This code is adapted from standard Hugging Face documentation for loading a 4-bit quantized model.
- Library Installation & Imports / Model Loading (Cell 2)
    - BitsAndBytesConfig(...)
    - AutoModelForCausalLM.from_pretrained(...)

This code is adapted from standard Hugging Face PEFT documentation (Cell 4).
- LoRA Configuration


In [None]:
# Installing libraries and Model
!pip install -q transformers torch accelerate datasets peft
!pip install -U bitsandbytes -q

import json
import re
import random
import torch
import matplotlib.pyplot as plt
from torch.utils.data import DataLoader
from datasets import load_dataset, Dataset
from huggingface_hub import login
from transformers import AutoTokenizer, AutoModelForCausalLM, BitsAndBytesConfig, DataCollatorForLanguageModeling
from peft import LoraConfig, get_peft_model, prepare_model_for_kbit_training, PeftModel
from google.colab import userdata

try:
    hf_token = userdata.get('Hugging_Face_Acess')
    login(token=hf_token)
    print("Authenticated with Hugging Face.")
except Exception as e:
    print(e)
    print("Authentication failed or secret not found.")

# Define model and device variables
model_id = "google/gemma-2b-it"
device = "cuda" if torch.cuda.is_available() else "cpu"

print(f"\nLoading model: {model_id} onto device: {device}")

# Configure for 4-BIT
quantization_config = BitsAndBytesConfig(load_in_4bit=True, bnb_4bit_quant_type="nf4", bnb_4bit_compute_dtype=torch.float16)

# Load the Tokenizer
tokenizer = AutoTokenizer.from_pretrained(model_id)
tokenizer.pad_token = tokenizer.eos_token

# Load the Base Model (with 4-bit config)
model = AutoModelForCausalLM.from_pretrained( model_id, quantization_config=quantization_config, device_map="auto")

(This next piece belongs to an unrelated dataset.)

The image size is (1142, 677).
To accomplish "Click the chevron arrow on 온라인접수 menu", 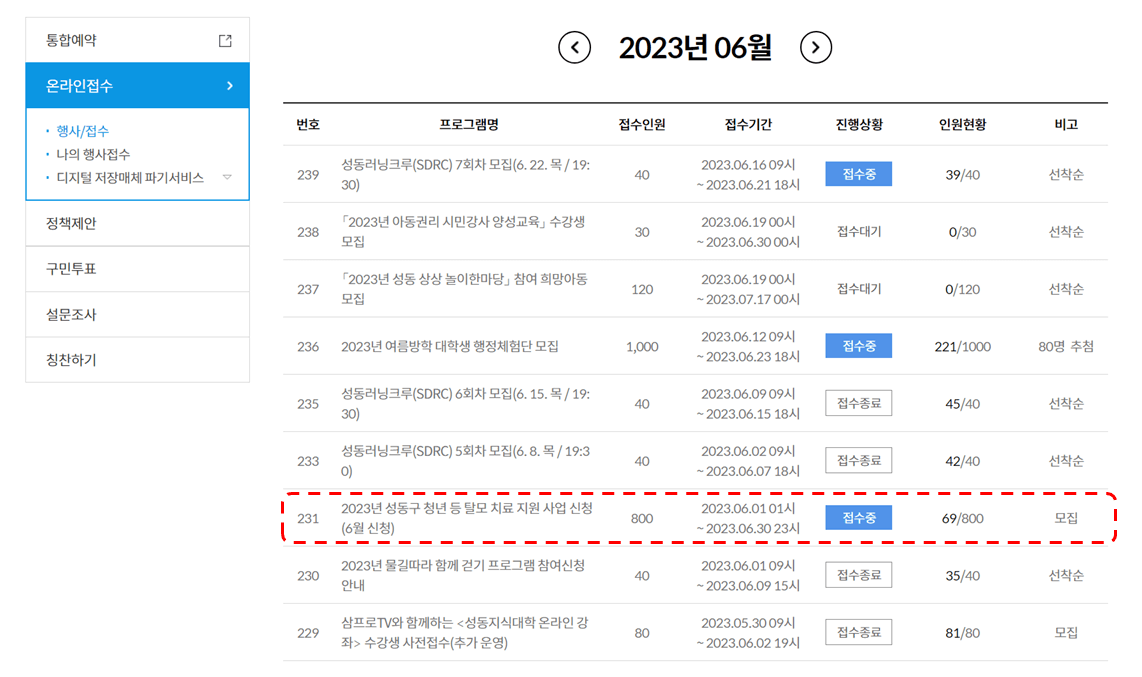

print("\nSetup complete! Base model is loaded in 4-bit and ready.")

In [None]:
# Data preprocessing
print("Loading pre-generated training data from custom character file")

# Define the path to your custom training JSON file
training_file_path = "training_characters.json"

# Function to load the training data from the JSON file
def format_character_sheets(file):
  try:
    with open(file, 'r') as f:
      character_sheets = json.load(f) # Load the entire JSON structure into a dictionary
      return character_sheets['characters']
  except FileNotFoundError: #
      print(f"Error: The file at '{file}' was not found.")
      return []
  except json.JSONDecodeError:
      print(f"Error: The file at '{file}' is not valid JSON.")
      return []
  except KeyError:
      print(f"Error: The JSON file at '{file}' is missing the required 'characters' key.")
      return []

# Formatting Function for Training
def format_direct_mapping_example(character_obj):
    trait_info = ""
    for key, value in character_obj.items():
        # Exclude the target dialogues from input prompt
        if key != "dialogue_lines":
              formatted_key = key.replace('_', ' ').title()
              trait_info += f"{formatted_key}: {value}\n"
    trait_info = trait_info.strip()
    if not trait_info: return None

    # Format Target Output Dialogue
    target_dialogues = character_obj.get("dialogue_lines")
    if not target_dialogues or not isinstance(target_dialogues, dict): return None

    processed_dialogues = {}
    required_keys = {"greeting", "parting", "idle", "quest_hooks"}
    for key in required_keys:
        if key not in target_dialogues: return None
        dialogue_options = target_dialogues[key]
        if isinstance(dialogue_options, list) and dialogue_options:
            processed_dialogues[key] = random.choice(dialogue_options)
        elif isinstance(dialogue_options, str):
            processed_dialogues[key] = dialogue_options
        else: return None

    try:
        # Create the target JSON string
        assistant_content = json.dumps(processed_dialogues, indent=None)
        json.loads(assistant_content)
    except (TypeError, json.JSONDecodeError): return None

    # Combine Input and Output into a single text block
    combined_text = f"Character Traits:\n{trait_info}\n\nGenerated Dialogue JSON:\n{assistant_content}"
    return {"text": combined_text}

# Tokenization function
def tokenize_text(example):
    try:
        if 'tokenizer' not in globals(): raise NameError("Tokenizer not defined.")
        # Add EOS token to signal end of generation during training
        text_with_eos = example["text"] + tokenizer.eos_token
        tokenized_output = tokenizer(
            text_with_eos,
            truncation=True,
            max_length=512,
            return_tensors=None
        )
        if not tokenized_output or not tokenized_output.get("input_ids"): return None
        return tokenized_output
    except Exception as e:
        print(f"Error during tokenization for an example: {e}")
        return None

# Load the data
character_data_list = format_character_sheets(training_file_path)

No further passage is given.